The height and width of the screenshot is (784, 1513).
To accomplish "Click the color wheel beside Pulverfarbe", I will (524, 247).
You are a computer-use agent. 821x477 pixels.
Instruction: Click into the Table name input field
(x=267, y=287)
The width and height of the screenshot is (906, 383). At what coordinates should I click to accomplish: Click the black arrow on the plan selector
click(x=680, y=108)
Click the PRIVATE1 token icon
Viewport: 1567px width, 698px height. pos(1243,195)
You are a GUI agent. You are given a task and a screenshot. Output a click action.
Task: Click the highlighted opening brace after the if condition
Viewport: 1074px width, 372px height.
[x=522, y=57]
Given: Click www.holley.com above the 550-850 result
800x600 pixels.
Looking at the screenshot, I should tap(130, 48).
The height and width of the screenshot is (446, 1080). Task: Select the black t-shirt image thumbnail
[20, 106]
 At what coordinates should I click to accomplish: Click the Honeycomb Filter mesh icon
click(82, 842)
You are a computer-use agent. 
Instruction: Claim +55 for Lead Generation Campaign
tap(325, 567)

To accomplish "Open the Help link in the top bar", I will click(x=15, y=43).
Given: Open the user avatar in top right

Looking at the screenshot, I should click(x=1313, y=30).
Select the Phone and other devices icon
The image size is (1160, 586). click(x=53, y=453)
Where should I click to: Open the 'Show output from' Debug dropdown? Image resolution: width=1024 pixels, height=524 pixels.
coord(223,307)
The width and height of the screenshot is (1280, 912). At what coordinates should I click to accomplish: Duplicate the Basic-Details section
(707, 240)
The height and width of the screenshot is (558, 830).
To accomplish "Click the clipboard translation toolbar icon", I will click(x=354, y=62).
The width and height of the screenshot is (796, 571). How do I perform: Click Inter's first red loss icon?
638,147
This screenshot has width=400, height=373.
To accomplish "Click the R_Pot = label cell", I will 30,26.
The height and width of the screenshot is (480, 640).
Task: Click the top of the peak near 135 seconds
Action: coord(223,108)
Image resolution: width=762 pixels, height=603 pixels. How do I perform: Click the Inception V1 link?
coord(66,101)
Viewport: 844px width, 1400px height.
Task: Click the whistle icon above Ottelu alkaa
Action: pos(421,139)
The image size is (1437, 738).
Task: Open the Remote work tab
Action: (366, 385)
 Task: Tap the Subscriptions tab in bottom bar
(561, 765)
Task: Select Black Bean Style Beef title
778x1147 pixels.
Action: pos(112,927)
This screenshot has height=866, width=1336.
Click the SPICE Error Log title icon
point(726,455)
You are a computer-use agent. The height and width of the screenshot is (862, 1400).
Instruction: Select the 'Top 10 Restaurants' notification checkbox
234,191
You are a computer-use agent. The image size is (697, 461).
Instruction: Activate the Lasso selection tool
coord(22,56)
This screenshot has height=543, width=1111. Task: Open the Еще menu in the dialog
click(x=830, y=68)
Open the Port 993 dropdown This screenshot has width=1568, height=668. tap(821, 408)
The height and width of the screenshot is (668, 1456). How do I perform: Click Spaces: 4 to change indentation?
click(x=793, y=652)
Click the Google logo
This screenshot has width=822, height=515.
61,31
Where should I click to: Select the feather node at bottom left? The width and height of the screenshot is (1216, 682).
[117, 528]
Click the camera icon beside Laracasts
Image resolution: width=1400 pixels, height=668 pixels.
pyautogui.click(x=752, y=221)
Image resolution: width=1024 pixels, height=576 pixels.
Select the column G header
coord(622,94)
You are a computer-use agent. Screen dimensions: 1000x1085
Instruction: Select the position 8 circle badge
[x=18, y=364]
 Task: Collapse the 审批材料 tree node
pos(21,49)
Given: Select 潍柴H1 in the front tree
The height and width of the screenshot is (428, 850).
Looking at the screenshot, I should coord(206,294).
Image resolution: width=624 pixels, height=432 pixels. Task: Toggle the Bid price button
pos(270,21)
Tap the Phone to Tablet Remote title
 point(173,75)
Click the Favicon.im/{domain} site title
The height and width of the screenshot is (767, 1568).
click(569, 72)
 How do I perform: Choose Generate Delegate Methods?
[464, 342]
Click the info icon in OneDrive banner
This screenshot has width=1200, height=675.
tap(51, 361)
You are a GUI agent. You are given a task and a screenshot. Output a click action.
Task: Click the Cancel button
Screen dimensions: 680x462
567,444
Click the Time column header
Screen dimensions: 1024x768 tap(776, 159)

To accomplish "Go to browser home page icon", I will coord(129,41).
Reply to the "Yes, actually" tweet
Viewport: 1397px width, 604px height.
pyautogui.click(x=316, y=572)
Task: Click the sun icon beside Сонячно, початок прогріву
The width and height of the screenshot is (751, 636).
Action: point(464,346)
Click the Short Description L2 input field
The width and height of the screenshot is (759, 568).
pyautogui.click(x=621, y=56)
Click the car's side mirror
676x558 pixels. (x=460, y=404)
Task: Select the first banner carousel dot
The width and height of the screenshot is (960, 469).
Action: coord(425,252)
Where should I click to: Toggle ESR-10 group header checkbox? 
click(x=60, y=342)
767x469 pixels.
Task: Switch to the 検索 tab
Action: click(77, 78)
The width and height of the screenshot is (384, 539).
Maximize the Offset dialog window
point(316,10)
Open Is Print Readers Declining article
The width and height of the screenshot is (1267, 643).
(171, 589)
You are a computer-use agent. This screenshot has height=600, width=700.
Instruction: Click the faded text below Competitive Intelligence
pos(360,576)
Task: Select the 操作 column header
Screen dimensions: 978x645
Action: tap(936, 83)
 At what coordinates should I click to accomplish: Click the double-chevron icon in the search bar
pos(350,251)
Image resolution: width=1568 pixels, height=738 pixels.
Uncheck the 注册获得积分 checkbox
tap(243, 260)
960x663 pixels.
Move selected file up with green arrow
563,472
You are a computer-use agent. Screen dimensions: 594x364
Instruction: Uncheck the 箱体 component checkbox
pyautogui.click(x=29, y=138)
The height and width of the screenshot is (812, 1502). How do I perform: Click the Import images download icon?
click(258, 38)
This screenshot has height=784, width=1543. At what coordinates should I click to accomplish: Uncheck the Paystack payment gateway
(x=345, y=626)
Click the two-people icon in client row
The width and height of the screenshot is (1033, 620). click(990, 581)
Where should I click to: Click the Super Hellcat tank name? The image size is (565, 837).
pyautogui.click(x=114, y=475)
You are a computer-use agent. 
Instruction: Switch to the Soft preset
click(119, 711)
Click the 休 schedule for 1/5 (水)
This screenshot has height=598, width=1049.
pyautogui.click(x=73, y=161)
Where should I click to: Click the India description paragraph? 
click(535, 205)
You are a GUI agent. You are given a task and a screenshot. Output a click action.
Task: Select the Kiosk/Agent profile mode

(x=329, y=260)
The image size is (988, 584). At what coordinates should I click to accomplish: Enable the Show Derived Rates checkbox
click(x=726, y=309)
###
■ **WHAT THE EXERCISE ASKS**
Repeat the lines above with every word intact.

■ **RESPONSE FOR THIS EXERCISE**
The height and width of the screenshot is (784, 1513).
To accomplish "Click the color wheel beside Pulverfarbe", I will (524, 247).
You are a computer-use agent. 821x477 pixels.
Instruction: Click into the Table name input field
(x=267, y=287)
The width and height of the screenshot is (906, 383). At what coordinates should I click to accomplish: Click the black arrow on the plan selector
click(x=680, y=108)
Click the PRIVATE1 token icon
Viewport: 1567px width, 698px height. pos(1243,195)
You are a GUI agent. You are given a task and a screenshot. Output a click action.
Task: Click the highlighted opening brace after the if condition
Viewport: 1074px width, 372px height.
[x=522, y=57]
Given: Click www.holley.com above the 550-850 result
800x600 pixels.
Looking at the screenshot, I should tap(130, 48).
The height and width of the screenshot is (446, 1080). Task: Select the black t-shirt image thumbnail
[20, 106]
 At what coordinates should I click to accomplish: Click the Honeycomb Filter mesh icon
click(82, 842)
You are a computer-use agent. 
Instruction: Claim +55 for Lead Generation Campaign
tap(325, 567)

To accomplish "Open the Help link in the top bar", I will click(x=15, y=43).
Given: Open the user avatar in top right

Looking at the screenshot, I should click(x=1313, y=30).
Select the Phone and other devices icon
The image size is (1160, 586). click(x=53, y=453)
Where should I click to: Open the 'Show output from' Debug dropdown? Image resolution: width=1024 pixels, height=524 pixels.
coord(223,307)
The width and height of the screenshot is (1280, 912). At what coordinates should I click to accomplish: Duplicate the Basic-Details section
(707, 240)
The height and width of the screenshot is (558, 830).
To accomplish "Click the clipboard translation toolbar icon", I will click(x=354, y=62).
The width and height of the screenshot is (796, 571). How do I perform: Click Inter's first red loss icon?
638,147
This screenshot has width=400, height=373.
To accomplish "Click the R_Pot = label cell", I will 30,26.
The height and width of the screenshot is (480, 640).
Task: Click the top of the peak near 135 seconds
Action: coord(223,108)
Image resolution: width=762 pixels, height=603 pixels. How do I perform: Click the Inception V1 link?
coord(66,101)
Viewport: 844px width, 1400px height.
Task: Click the whistle icon above Ottelu alkaa
Action: pos(421,139)
The image size is (1437, 738).
Task: Open the Remote work tab
Action: (366, 385)
 Task: Tap the Subscriptions tab in bottom bar
(561, 765)
Task: Select Black Bean Style Beef title
778x1147 pixels.
Action: pos(112,927)
This screenshot has height=866, width=1336.
Click the SPICE Error Log title icon
point(726,455)
You are a computer-use agent. The height and width of the screenshot is (862, 1400).
Instruction: Select the 'Top 10 Restaurants' notification checkbox
234,191
You are a computer-use agent. The image size is (697, 461).
Instruction: Activate the Lasso selection tool
coord(22,56)
This screenshot has height=543, width=1111. Task: Open the Еще menu in the dialog
click(x=830, y=68)
Open the Port 993 dropdown This screenshot has width=1568, height=668. tap(821, 408)
The height and width of the screenshot is (668, 1456). How do I perform: Click Spaces: 4 to change indentation?
click(x=793, y=652)
Click the Google logo
This screenshot has width=822, height=515.
61,31
Where should I click to: Select the feather node at bottom left? The width and height of the screenshot is (1216, 682).
[117, 528]
Click the camera icon beside Laracasts
Image resolution: width=1400 pixels, height=668 pixels.
pyautogui.click(x=752, y=221)
Image resolution: width=1024 pixels, height=576 pixels.
Select the column G header
coord(622,94)
You are a computer-use agent. Screen dimensions: 1000x1085
Instruction: Select the position 8 circle badge
[x=18, y=364]
 Task: Collapse the 审批材料 tree node
pos(21,49)
Given: Select 潍柴H1 in the front tree
The height and width of the screenshot is (428, 850).
Looking at the screenshot, I should coord(206,294).
Image resolution: width=624 pixels, height=432 pixels. Task: Toggle the Bid price button
pos(270,21)
Tap the Phone to Tablet Remote title
 point(173,75)
Click the Favicon.im/{domain} site title
The height and width of the screenshot is (767, 1568).
click(569, 72)
 How do I perform: Choose Generate Delegate Methods?
[464, 342]
Click the info icon in OneDrive banner
This screenshot has width=1200, height=675.
tap(51, 361)
You are a GUI agent. You are given a task and a screenshot. Output a click action.
Task: Click the Cancel button
Screen dimensions: 680x462
567,444
Click the Time column header
Screen dimensions: 1024x768 tap(776, 159)

To accomplish "Go to browser home page icon", I will coord(129,41).
Reply to the "Yes, actually" tweet
Viewport: 1397px width, 604px height.
pyautogui.click(x=316, y=572)
Task: Click the sun icon beside Сонячно, початок прогріву
The width and height of the screenshot is (751, 636).
Action: point(464,346)
Click the Short Description L2 input field
The width and height of the screenshot is (759, 568).
pyautogui.click(x=621, y=56)
Click the car's side mirror
676x558 pixels. (x=460, y=404)
Task: Select the first banner carousel dot
The width and height of the screenshot is (960, 469).
Action: coord(425,252)
Where should I click to: Toggle ESR-10 group header checkbox? 
click(x=60, y=342)
767x469 pixels.
Task: Switch to the 検索 tab
Action: click(77, 78)
The width and height of the screenshot is (384, 539).
Maximize the Offset dialog window
point(316,10)
Open Is Print Readers Declining article
The width and height of the screenshot is (1267, 643).
(171, 589)
You are a computer-use agent. This screenshot has height=600, width=700.
Instruction: Click the faded text below Competitive Intelligence
pos(360,576)
Task: Select the 操作 column header
Screen dimensions: 978x645
Action: tap(936, 83)
 At what coordinates should I click to accomplish: Click the double-chevron icon in the search bar
pos(350,251)
Image resolution: width=1568 pixels, height=738 pixels.
Uncheck the 注册获得积分 checkbox
tap(243, 260)
960x663 pixels.
Move selected file up with green arrow
563,472
You are a computer-use agent. Screen dimensions: 594x364
Instruction: Uncheck the 箱体 component checkbox
pyautogui.click(x=29, y=138)
The height and width of the screenshot is (812, 1502). How do I perform: Click the Import images download icon?
click(258, 38)
This screenshot has height=784, width=1543. At what coordinates should I click to accomplish: Uncheck the Paystack payment gateway
(x=345, y=626)
Click the two-people icon in client row
The width and height of the screenshot is (1033, 620). click(990, 581)
Where should I click to: Click the Super Hellcat tank name? The image size is (565, 837).
pyautogui.click(x=114, y=475)
You are a computer-use agent. 
Instruction: Switch to the Soft preset
click(119, 711)
Click the 休 schedule for 1/5 (水)
This screenshot has height=598, width=1049.
pyautogui.click(x=73, y=161)
Where should I click to: Click the India description paragraph? 
click(535, 205)
You are a GUI agent. You are given a task and a screenshot. Output a click action.
Task: Select the Kiosk/Agent profile mode

(x=329, y=260)
The image size is (988, 584). At what coordinates should I click to accomplish: Enable the Show Derived Rates checkbox
click(x=726, y=309)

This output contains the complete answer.